The Signal-Man by Charles Dickens Setting Analysis

Instructor: Tina Miller

Tina has taught English, has an MFA in Creative Writing, and has several published novels and short stories.

Charles Dickens's 'The Signal-Man' is a short story of mystery, intrigue, sadness, and death on the railroad. The signal-man has his work cut out for him. The setting for this tale is appropriately dark and dismal.

Grim Responsibility

Taking place presumably in the mid-19th century, Charles Dickens's ''The Signal-Man'' revolves around the interactions between a signal-man, who controls the signals that direct trains, and another company official, who is our narrator. The signal-man discloses his secret of seeing a ghost several times; that same ghastly figure has preemptively alerted him of death on the tracks - but it's the signal-man's job to keep people alive. It's a somber tale, and the setting adds to the grave plot.

Charles Dickens
Charles Dickens

Life on the Rails

When the narrator approaches the train tracks, he looks towards the signal-man, ''his figure was foreshortened and shadowed, down in the deep trench, and mine was high above him, so steeped in the glow of an angry sunset.'' Dickens's description of the environment and lighting sets the tone, or mood, of the story.

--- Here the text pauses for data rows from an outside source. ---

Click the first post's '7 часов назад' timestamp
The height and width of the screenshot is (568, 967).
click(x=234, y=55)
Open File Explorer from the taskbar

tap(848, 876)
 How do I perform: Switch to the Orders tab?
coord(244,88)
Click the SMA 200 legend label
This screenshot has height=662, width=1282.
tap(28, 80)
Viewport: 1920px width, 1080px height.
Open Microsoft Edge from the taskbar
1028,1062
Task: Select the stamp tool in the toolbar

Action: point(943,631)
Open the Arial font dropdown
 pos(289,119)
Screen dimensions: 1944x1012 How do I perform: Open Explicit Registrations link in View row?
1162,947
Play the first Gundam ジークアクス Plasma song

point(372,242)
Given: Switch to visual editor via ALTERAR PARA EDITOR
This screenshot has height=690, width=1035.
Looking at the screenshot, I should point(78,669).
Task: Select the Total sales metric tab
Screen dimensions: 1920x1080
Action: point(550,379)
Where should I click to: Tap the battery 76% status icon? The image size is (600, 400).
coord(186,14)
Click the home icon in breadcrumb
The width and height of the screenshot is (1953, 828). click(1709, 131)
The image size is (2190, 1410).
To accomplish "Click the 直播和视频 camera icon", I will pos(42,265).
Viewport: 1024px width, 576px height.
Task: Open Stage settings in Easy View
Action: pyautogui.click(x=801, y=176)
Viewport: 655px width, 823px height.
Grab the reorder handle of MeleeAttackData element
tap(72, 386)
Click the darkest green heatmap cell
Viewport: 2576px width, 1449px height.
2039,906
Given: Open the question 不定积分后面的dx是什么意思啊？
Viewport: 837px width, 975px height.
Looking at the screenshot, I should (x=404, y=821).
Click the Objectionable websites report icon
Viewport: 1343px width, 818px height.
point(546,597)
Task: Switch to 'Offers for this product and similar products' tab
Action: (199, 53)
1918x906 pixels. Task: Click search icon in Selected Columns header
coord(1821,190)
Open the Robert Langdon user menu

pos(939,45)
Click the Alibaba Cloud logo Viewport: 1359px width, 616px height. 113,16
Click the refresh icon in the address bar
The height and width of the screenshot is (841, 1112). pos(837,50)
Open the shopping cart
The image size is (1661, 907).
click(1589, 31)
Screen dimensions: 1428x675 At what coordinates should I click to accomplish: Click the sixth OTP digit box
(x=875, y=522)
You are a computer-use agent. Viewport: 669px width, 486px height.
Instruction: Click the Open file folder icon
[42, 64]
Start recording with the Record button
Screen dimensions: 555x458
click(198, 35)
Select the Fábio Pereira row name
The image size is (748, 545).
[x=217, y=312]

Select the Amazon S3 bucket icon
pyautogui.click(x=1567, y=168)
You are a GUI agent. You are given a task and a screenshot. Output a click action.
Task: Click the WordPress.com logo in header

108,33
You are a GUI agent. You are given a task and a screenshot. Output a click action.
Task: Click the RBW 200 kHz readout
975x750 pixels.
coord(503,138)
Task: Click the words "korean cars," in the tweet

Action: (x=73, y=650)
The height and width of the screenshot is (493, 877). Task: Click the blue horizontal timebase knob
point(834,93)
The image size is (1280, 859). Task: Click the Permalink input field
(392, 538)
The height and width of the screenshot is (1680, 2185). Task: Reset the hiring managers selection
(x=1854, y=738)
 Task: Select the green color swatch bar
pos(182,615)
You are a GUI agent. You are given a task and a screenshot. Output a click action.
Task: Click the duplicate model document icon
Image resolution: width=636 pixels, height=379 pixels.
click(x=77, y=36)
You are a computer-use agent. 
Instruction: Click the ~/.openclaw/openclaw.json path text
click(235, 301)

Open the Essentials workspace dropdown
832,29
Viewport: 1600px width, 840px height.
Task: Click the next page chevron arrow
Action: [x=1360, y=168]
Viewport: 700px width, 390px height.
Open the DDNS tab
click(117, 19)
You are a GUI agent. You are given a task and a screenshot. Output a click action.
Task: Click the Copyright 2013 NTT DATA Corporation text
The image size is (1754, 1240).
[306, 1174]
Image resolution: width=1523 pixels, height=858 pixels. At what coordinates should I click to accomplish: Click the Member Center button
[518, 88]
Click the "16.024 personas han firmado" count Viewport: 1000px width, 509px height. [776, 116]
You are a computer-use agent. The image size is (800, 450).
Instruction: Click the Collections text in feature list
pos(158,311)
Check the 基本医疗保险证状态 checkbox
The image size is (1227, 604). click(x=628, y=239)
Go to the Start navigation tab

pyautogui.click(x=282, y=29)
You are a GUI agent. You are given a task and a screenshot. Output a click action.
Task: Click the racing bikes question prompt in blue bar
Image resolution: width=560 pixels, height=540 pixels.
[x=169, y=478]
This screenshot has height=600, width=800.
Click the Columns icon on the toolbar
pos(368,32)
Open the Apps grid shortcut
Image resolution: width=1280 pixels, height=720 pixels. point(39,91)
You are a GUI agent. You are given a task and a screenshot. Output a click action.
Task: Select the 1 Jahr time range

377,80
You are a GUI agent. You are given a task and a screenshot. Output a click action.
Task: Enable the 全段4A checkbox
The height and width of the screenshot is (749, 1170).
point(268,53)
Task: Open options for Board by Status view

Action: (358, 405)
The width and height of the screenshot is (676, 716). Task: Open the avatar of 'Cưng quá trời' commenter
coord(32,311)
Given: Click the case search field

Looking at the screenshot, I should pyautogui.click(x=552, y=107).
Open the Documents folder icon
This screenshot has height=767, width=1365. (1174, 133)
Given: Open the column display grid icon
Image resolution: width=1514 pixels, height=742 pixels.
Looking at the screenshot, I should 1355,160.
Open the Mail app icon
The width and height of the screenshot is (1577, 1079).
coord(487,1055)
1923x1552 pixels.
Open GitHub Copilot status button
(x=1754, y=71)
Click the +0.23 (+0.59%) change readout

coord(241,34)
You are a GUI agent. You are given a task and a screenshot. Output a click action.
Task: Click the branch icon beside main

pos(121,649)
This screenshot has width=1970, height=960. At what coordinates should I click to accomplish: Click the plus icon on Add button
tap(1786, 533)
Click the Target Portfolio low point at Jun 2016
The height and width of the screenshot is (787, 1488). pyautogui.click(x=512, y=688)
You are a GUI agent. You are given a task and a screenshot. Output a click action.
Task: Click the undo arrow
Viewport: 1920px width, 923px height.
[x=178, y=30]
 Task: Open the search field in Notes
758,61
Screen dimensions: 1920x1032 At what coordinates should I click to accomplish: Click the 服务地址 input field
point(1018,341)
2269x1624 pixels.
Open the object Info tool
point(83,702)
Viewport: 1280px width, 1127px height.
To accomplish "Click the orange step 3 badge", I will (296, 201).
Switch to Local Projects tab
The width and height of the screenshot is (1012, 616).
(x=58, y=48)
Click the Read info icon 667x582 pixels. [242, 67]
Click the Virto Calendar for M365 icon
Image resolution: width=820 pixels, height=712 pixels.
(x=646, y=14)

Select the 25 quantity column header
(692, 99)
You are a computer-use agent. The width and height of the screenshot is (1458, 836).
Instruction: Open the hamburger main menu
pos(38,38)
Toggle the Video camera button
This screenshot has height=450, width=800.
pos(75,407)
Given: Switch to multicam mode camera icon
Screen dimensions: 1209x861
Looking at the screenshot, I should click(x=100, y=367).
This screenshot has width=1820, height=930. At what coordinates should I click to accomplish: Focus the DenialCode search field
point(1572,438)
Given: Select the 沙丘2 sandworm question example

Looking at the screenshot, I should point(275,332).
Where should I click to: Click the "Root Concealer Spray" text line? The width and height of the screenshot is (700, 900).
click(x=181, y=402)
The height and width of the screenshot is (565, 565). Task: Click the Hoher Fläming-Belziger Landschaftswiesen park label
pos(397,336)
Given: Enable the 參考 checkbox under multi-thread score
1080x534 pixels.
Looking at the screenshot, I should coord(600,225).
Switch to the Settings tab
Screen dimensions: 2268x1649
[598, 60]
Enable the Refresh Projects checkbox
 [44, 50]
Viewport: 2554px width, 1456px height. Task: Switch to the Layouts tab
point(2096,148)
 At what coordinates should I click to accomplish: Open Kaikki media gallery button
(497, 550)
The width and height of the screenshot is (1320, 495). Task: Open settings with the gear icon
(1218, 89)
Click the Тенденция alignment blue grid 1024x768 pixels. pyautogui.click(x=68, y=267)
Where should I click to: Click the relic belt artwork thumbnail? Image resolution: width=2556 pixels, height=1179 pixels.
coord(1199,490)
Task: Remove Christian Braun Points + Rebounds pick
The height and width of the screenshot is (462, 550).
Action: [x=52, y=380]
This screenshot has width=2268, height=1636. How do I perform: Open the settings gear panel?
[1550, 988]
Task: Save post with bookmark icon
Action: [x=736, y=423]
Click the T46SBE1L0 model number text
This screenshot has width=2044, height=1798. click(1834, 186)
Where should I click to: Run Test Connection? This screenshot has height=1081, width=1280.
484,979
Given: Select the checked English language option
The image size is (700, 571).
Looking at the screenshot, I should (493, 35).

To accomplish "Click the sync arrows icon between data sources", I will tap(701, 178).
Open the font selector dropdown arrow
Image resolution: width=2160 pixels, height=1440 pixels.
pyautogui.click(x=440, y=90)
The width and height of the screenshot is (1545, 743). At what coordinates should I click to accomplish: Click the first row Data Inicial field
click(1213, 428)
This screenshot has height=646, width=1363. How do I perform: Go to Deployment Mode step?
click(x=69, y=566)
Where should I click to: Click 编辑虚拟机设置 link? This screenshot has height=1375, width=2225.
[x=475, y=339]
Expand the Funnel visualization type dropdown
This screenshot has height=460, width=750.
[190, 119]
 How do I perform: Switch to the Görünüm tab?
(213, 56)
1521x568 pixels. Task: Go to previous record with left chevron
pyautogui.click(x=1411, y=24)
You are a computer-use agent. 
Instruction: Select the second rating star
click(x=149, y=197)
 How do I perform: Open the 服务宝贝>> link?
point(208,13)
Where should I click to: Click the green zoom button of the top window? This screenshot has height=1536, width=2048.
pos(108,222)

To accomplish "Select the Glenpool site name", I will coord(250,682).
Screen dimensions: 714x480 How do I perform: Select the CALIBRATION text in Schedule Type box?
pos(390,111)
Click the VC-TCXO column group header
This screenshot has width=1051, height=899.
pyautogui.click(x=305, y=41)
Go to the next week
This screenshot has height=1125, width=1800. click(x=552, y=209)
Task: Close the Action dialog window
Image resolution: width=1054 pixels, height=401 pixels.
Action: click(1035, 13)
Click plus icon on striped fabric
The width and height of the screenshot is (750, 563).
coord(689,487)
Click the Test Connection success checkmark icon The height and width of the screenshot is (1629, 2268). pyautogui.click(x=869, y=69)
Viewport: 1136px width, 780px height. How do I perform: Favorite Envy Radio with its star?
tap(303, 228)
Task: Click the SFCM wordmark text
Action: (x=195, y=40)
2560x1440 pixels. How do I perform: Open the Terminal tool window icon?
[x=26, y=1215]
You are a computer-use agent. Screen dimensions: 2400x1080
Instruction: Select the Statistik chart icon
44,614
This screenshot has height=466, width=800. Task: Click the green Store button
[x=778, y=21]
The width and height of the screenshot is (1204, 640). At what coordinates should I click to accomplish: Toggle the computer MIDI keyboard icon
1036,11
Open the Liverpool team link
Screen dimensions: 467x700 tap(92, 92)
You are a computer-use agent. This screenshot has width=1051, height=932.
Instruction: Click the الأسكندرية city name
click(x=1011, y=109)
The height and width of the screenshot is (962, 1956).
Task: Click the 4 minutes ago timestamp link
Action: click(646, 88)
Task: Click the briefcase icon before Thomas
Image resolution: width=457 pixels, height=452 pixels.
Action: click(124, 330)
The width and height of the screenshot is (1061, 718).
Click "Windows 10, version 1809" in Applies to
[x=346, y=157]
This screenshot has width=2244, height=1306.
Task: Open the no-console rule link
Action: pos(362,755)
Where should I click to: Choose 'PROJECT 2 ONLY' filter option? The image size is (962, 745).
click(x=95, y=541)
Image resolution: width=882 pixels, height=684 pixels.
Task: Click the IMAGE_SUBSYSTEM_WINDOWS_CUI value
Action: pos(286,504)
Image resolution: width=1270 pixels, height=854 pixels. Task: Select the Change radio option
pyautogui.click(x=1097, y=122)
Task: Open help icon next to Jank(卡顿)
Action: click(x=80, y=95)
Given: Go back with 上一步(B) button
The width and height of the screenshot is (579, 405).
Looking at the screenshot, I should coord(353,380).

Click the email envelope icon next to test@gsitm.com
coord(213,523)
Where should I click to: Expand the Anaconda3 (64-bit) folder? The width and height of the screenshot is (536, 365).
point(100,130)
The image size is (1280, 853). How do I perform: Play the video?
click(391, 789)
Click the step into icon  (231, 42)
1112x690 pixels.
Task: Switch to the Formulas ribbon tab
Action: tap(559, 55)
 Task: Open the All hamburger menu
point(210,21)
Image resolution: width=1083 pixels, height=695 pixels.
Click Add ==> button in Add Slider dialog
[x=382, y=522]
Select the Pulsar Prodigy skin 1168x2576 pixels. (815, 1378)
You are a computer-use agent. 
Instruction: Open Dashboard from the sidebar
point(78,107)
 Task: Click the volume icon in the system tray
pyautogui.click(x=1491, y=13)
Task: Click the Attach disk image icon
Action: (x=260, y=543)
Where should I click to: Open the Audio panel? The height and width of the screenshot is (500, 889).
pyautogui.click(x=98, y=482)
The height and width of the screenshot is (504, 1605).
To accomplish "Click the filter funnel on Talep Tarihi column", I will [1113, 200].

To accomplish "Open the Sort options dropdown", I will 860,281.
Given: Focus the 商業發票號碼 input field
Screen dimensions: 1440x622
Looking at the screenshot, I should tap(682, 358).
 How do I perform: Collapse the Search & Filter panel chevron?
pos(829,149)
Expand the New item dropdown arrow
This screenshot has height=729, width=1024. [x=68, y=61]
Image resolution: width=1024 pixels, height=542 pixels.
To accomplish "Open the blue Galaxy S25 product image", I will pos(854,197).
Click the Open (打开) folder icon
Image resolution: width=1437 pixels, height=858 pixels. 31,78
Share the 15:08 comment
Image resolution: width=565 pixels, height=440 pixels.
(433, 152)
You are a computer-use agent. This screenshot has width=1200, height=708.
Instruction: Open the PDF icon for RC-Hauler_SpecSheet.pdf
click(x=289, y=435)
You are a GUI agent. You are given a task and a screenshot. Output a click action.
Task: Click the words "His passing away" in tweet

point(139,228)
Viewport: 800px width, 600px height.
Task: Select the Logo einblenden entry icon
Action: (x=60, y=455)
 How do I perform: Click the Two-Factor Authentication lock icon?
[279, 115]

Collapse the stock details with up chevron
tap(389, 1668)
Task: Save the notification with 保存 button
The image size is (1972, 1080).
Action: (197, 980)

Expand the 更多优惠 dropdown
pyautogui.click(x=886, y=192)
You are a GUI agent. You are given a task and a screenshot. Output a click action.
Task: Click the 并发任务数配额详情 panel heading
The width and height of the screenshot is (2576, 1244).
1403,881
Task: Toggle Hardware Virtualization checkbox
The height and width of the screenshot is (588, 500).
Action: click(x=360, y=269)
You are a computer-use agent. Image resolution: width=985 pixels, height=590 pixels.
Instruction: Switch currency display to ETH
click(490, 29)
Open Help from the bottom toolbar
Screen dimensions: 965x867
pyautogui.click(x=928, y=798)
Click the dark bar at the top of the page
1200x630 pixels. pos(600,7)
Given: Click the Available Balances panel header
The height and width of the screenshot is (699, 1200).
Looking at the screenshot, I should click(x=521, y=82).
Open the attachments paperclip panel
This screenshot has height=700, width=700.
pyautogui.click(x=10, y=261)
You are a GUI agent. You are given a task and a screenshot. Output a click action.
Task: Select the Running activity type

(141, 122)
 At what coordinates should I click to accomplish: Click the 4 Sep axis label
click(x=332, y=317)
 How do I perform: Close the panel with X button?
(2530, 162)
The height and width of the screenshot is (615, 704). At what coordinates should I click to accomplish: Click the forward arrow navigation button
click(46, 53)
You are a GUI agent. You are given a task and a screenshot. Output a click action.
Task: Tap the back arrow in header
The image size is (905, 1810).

The trench is deep, the man shadowed, and the sunset angry. Such details add to the general feeling of darkness.

The Signal-Man
The Signal Man

This ambiance, while macabre, is fitting for the railroad tracks. The winds are alive, as cold air rushes through the ''unnatural valley.'' The wind makes a harp of the telegraph wires. Trains rumble and pulse; they are forces to be reckoned with. As the narrator heads towards the signal-man, ''there came a vague vibration in the earth and air, quickly changing into a violent pulsation, and an oncoming rush that caused me to start back. . .this rapid train had passed me, and was skimming away over the landscape.'' These are signs of the life on the tracks.

Unsettling Landscape

There's more to the railroad than just the tracks. Surrounding the tracks is a valley: ''The cutting was extremely deep, and unusually precipitate.'' In this valley is the signal-man's post. The narrator tells us that the outside of the signal-man's post is ''as solitary and dismal a place as ever I saw.'' The walls are damp and, at times, dipping-wet; ''. . .it had an earthy, deadly smell.'' It's a dungeon. In one direction, there's a gloomy red light and the gloomier entrance to a black tunnel, in whose massive architecture there was a ''barbarous, depressing, and forbidding air.'' This concave leads to the signal-man's box.